- Opening Delimiter -

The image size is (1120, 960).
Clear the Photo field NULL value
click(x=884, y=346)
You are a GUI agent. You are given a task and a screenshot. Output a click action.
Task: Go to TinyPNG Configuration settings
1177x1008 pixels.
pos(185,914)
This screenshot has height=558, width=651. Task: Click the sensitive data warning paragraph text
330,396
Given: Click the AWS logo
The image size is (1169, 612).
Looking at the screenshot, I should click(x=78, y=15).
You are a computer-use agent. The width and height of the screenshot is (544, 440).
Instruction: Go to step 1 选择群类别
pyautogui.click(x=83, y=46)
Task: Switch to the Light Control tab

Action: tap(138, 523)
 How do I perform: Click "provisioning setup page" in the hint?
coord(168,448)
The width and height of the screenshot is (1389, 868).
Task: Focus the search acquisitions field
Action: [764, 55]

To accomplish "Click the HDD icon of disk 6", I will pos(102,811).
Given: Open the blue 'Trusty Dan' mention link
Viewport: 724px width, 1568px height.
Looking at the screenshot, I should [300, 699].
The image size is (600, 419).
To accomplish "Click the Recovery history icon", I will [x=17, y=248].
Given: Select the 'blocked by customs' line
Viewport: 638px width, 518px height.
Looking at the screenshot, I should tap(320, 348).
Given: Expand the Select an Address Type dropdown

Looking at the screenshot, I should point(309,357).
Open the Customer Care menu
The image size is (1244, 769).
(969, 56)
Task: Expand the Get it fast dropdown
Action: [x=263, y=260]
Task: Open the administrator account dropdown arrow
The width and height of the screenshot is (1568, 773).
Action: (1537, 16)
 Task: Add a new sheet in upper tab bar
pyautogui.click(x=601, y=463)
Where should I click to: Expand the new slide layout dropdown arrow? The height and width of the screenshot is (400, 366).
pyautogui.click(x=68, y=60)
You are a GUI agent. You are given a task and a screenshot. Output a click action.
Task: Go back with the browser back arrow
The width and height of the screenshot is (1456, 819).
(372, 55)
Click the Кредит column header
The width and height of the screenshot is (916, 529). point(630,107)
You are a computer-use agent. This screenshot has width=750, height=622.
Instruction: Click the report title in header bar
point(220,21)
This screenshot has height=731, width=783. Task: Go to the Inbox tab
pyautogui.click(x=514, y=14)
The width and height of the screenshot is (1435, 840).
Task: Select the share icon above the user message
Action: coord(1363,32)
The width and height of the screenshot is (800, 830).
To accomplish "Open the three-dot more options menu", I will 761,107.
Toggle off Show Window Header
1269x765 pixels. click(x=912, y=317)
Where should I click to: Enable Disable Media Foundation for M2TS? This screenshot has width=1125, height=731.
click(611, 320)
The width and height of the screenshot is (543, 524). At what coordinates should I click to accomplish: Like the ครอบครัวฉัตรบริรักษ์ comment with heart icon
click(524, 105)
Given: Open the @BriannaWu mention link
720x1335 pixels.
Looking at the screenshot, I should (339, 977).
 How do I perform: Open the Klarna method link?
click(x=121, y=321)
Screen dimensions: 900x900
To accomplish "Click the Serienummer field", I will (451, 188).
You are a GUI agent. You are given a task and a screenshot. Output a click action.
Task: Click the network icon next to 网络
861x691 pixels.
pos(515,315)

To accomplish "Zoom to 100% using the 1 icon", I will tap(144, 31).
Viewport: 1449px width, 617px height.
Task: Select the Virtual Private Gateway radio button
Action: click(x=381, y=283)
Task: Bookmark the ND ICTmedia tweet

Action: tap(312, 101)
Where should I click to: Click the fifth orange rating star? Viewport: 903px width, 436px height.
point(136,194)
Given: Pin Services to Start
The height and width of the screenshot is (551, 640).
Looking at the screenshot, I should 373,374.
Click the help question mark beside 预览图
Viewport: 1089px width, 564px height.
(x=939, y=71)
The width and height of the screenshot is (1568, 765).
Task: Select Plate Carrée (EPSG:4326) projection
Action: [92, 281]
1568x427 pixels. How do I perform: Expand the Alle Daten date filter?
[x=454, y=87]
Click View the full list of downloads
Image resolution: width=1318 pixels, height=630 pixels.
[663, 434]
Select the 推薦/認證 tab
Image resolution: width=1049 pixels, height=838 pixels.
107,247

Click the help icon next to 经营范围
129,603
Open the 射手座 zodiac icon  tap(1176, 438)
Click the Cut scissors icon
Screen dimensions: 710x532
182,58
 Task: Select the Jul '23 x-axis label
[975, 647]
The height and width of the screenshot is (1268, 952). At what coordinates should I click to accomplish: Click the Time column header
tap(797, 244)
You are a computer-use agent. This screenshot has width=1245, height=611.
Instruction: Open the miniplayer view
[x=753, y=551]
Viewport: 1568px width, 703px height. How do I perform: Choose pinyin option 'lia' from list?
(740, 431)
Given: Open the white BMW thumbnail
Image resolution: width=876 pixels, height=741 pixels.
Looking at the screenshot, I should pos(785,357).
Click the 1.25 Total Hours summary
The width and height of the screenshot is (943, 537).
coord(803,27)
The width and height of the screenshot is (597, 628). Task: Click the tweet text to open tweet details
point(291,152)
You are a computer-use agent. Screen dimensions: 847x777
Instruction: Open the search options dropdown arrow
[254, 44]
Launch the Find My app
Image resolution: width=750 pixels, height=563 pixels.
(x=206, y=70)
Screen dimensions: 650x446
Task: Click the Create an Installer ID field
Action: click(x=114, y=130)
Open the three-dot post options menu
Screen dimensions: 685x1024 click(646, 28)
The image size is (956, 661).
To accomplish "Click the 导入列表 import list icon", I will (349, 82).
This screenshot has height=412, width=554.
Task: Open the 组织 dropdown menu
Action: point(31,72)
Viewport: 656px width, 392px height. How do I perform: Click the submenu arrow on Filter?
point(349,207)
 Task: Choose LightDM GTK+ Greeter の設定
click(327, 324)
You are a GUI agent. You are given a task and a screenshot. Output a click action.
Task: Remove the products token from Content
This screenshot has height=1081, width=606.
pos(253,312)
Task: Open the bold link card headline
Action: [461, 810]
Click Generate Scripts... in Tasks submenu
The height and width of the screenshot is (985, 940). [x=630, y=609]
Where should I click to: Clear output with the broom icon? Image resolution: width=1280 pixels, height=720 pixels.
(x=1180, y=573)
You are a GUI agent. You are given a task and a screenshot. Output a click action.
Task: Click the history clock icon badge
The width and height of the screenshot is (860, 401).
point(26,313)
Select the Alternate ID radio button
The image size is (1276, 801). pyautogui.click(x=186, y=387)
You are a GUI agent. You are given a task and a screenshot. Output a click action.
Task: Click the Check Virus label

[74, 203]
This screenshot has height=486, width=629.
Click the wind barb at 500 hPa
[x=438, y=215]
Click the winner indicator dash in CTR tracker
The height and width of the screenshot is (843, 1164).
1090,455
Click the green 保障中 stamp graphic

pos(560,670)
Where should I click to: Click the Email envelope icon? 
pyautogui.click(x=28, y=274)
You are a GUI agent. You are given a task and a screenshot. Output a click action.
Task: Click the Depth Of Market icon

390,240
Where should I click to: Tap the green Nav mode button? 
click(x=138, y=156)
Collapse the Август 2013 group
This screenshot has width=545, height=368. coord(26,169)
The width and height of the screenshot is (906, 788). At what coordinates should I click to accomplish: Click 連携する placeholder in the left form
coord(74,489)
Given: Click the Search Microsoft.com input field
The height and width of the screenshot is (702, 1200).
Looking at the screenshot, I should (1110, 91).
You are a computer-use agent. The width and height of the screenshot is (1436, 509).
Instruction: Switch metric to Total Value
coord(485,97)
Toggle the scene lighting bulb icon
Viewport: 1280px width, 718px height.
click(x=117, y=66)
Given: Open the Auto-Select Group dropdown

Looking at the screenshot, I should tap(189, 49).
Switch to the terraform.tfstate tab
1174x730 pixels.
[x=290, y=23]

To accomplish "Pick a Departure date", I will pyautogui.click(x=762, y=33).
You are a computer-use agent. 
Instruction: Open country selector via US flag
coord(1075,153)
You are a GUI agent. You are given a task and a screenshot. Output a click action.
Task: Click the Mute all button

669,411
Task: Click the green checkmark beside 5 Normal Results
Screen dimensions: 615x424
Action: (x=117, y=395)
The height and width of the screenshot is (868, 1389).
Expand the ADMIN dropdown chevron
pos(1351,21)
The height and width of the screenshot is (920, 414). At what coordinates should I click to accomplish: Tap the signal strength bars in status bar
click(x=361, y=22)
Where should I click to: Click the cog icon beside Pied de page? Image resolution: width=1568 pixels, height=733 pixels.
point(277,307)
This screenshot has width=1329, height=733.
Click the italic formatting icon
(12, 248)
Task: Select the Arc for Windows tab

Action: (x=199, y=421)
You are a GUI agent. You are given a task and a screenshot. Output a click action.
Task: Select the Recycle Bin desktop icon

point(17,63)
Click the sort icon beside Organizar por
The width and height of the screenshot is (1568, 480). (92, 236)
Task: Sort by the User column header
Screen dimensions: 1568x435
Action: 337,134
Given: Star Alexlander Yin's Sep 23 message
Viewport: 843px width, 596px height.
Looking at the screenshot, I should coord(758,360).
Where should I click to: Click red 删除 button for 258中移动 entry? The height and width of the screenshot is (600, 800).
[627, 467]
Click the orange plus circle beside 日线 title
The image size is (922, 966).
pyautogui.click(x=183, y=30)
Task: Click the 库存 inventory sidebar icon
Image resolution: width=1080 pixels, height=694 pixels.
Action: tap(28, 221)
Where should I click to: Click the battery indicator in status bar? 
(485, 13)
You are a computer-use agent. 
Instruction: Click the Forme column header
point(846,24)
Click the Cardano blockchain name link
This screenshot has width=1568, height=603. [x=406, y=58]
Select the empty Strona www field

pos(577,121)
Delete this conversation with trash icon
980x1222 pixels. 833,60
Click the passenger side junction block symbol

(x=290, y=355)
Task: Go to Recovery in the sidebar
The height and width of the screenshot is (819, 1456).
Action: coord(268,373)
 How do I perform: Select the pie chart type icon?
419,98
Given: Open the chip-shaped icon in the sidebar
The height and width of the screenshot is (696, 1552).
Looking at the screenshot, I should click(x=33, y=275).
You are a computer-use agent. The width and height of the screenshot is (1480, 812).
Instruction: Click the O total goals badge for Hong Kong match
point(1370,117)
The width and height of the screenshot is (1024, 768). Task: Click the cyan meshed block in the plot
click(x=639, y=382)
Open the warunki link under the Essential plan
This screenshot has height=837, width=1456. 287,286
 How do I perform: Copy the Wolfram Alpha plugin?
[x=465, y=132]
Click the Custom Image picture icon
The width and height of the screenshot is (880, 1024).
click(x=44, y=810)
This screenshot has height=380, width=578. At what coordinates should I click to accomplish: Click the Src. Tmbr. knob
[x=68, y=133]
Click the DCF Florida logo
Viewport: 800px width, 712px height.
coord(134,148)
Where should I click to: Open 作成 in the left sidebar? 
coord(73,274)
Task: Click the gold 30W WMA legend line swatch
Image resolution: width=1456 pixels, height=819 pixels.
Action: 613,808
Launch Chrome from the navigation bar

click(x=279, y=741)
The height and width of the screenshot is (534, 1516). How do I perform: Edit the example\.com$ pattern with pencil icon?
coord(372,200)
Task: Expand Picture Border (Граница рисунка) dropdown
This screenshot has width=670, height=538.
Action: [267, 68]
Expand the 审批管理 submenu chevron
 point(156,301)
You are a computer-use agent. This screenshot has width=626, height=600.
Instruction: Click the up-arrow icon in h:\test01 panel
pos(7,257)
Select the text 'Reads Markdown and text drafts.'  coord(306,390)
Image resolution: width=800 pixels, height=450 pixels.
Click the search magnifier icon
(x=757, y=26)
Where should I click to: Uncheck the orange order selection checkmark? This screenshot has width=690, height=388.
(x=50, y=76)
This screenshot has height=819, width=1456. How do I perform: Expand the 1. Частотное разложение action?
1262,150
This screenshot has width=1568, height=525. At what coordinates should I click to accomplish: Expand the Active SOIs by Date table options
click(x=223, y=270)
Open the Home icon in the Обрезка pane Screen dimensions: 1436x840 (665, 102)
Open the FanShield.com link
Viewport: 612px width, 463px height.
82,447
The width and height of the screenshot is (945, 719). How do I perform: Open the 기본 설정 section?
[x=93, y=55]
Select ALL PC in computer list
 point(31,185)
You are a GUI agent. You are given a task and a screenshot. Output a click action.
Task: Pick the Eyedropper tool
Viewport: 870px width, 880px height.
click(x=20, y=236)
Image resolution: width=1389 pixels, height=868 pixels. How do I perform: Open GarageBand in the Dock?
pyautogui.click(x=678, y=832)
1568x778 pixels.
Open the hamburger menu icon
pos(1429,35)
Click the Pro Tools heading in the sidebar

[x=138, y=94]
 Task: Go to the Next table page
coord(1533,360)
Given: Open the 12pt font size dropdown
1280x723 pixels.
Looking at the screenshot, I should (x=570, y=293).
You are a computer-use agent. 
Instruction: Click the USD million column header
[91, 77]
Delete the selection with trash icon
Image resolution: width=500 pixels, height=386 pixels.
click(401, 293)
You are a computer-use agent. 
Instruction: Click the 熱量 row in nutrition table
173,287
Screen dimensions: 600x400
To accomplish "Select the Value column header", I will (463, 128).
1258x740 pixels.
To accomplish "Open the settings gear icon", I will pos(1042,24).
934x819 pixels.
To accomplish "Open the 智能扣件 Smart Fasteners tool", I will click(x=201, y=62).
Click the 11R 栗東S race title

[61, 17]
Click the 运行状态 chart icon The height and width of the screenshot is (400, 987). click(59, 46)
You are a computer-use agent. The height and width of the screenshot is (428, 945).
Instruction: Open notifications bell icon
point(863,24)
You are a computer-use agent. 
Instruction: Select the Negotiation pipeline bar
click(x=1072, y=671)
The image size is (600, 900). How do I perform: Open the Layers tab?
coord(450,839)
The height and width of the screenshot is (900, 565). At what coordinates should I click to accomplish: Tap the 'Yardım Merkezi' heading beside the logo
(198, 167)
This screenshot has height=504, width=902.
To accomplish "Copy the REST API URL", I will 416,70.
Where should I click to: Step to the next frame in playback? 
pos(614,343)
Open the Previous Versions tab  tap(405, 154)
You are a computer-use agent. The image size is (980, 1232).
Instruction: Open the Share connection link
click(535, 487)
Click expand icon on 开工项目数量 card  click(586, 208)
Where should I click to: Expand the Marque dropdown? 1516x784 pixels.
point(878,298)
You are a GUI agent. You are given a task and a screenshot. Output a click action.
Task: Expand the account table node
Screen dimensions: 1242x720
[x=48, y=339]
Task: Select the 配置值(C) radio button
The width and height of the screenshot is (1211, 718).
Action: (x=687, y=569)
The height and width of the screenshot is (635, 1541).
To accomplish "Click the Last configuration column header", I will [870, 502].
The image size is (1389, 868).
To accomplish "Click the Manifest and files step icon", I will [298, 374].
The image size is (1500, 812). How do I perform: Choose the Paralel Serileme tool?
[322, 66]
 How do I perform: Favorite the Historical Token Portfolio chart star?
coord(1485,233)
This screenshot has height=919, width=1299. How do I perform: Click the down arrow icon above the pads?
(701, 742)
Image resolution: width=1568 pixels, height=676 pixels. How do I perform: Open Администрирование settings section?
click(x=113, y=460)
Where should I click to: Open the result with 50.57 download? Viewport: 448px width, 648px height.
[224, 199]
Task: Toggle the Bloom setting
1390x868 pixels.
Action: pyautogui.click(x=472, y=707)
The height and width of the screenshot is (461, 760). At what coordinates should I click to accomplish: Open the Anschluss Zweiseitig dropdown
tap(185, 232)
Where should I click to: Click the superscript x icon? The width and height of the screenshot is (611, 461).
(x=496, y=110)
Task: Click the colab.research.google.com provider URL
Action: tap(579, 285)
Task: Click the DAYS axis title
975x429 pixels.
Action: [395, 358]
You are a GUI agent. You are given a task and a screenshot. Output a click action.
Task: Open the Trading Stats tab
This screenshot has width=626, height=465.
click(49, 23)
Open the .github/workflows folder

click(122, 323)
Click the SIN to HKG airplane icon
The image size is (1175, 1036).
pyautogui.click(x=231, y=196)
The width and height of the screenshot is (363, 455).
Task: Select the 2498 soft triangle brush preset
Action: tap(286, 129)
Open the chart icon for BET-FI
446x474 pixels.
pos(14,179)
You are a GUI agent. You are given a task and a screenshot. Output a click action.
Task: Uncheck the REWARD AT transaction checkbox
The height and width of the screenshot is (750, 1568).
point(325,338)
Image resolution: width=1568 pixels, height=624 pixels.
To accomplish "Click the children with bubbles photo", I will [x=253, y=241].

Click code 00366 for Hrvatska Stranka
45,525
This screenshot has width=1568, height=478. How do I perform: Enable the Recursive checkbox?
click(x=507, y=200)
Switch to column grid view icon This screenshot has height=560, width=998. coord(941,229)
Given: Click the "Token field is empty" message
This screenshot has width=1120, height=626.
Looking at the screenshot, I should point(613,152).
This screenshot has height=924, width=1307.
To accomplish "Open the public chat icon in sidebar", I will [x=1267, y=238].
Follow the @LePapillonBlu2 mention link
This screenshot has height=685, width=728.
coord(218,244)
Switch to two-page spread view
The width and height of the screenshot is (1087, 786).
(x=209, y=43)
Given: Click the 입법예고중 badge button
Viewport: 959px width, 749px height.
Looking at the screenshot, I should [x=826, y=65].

- Closing Delimiter -

# AIM OF THE EXERCISE
Which lines of the data contain the word "history"? Copy each one.

# ANSWER TO THIS PROBLEM
To accomplish "Click the Recovery history icon", I will [x=17, y=248].
Task: Click the history clock icon badge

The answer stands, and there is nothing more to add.